▸ AUFGABENSTELLUNG
Greif den unten stehenden Forumsthread über Meerforellenfänge im Januar 2008 auf und schreib ihn nach seinem letzten Satz weiter.

# Meerforellenfänge Januar 2008 Offtopicfree



## Nordangler (1. Januar 2008)

Moin Moin und ein frohes Neues.
Ich wünsche euch allen ein tolles Fangjahr beim fischen auf die Mefos.
Was hier rein kommt, wisst ihr ja. 
Petri!!!!

Sven


----------



## pka2006 (2. Januar 2008)

*AW: Meerforellenfänge Januar 2008*

Wann: 02.01.08 von 11.00 - 14.00
Wo: Diedrichshagen/Soltera
Köder: Spöket rot/weiß 28g
Fang: 1 Mefo 45 cm
Wind: OSO 3 bft
Wasser:5.6 °C
Wetter:wolkig, 1°C

Und es gibt sie doch. heute habe ich meine erste mefo fangen können. im september 07 hab ich angefangen den fischen in der ostsee nachzustellen. nach unzähligen stunden und tagen und gefühlten 10 000 würfen hat es heute endlich geklappt. und ihr könnt euch sicher vorstellen das mein urschrei bis nach rostock hallte. so ein prachtexemplar was ich an den strand ziehen konnte.(zumindest aus meinen augen. habe ich bin halt verliebt in meine erste trutte)

▸ ERFASSTE DATEN

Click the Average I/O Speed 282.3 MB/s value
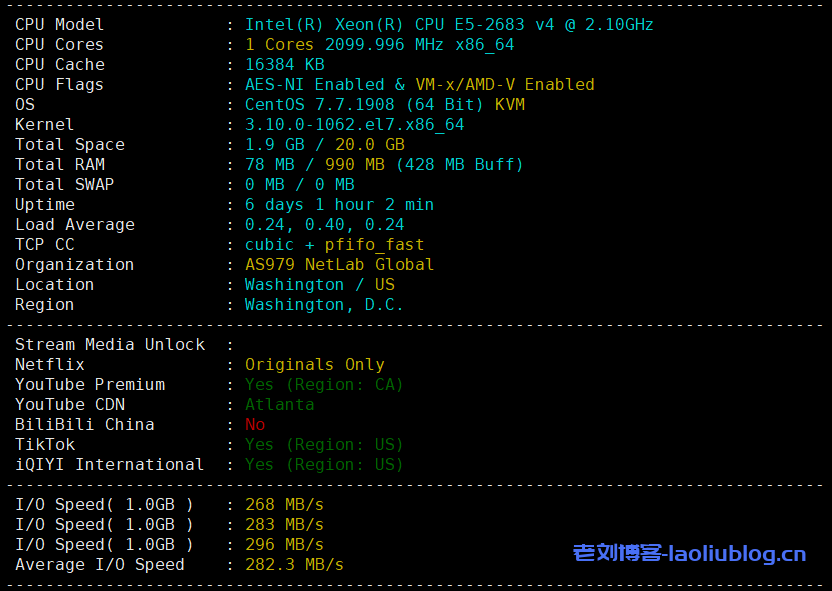Image resolution: width=832 pixels, height=591 pixels. tap(294, 564)
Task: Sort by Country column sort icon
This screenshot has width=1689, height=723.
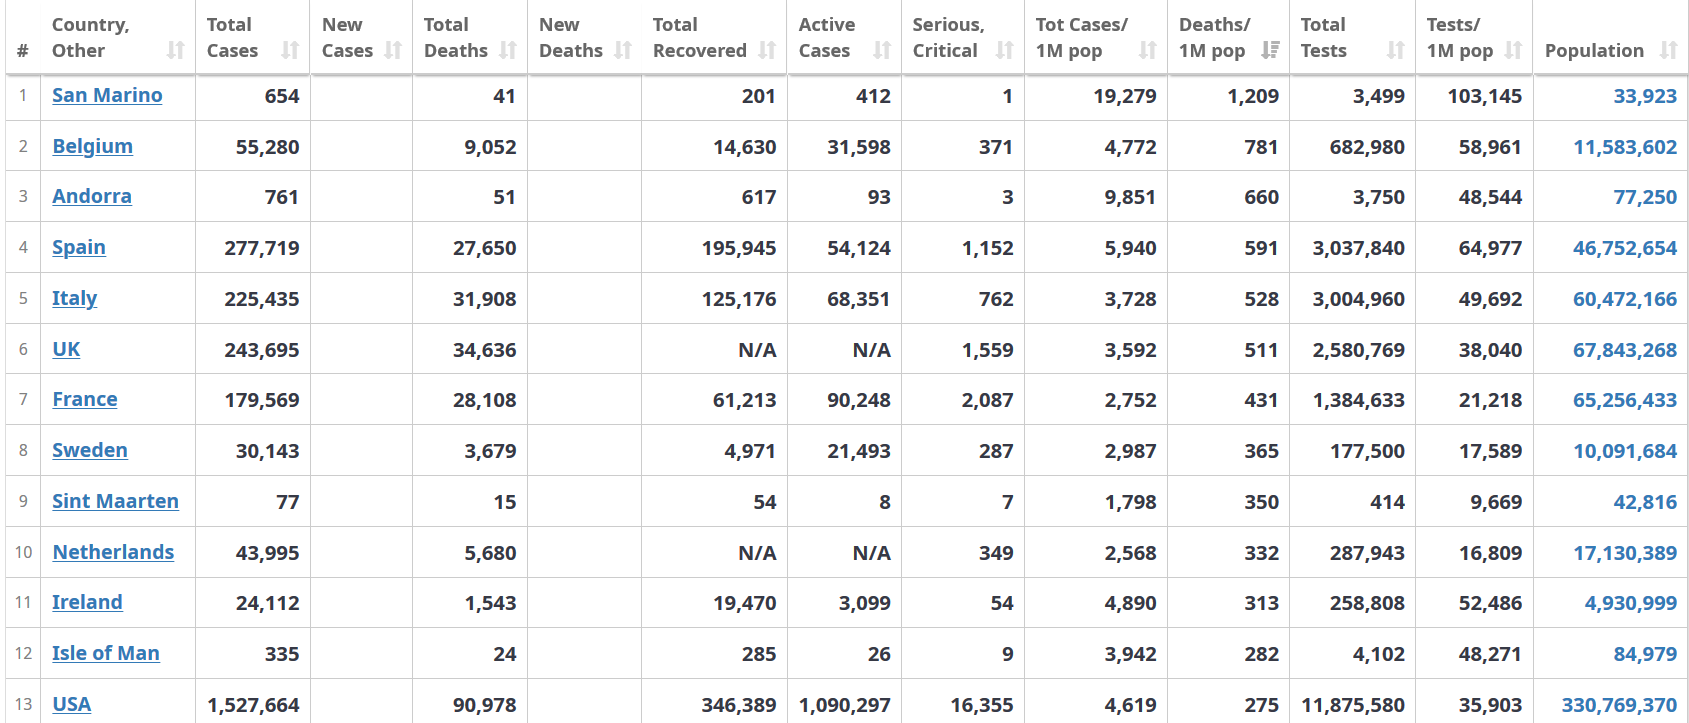Action: tap(176, 50)
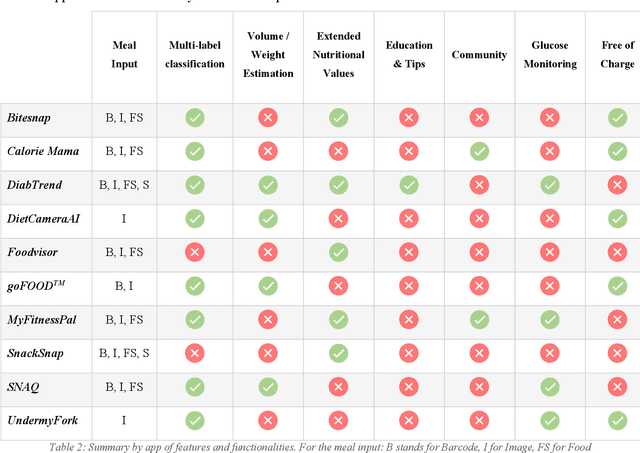Click the red cross for Calorie Mama Volume / Weight Estimation
Screen dimensions: 640x453
268,152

▸ LÖSUNG
|muahah:


----------



## Salmontrutta (4. Januar 2008)

*AW: Meerforellenfänge Januar 2008*

Neujahrsfischen 2008

Mit dem Porta-Bot www.porta-bote.com die Küste abgeschleppt. 
Immer Kreuz & Quer über den Schwarzen Grund ( Dahmer-Leuchtturm ) und ich bin tatsächlich angegriffen worden!

Angreifer : 70 cm / 4,5 kg  und 48 cm / 1,3 kg

Beide Fische sicher gelandet - Foto gibt es auch, wenn ich nur wüsste wie ich die hier in Forum bekomme?!

Ich wünsche *allen *ein erfolgreiches Jahr 2008 und den Fisch des Lebens!

Petri Heil

Salmontrutta


----------



## Zacharias Zander (7. Januar 2008)

*AW: Meerforellenfänge Januar 2008*

Wo : Fehmarn/Teichhof
Wann : 6.12.08   9-14Uhr
Wer : Ich 
Wetter : Nasskalt und bedeckt
Wind : 2 Bft aus S/W
Köder : Weisser 25g Snaps
Fänge : 1 Mefo  46cm



Ein guter Start ins neue Jahr...:g

Anhang anzeigen 73773


----------



## Ullov Löns (11. Januar 2008)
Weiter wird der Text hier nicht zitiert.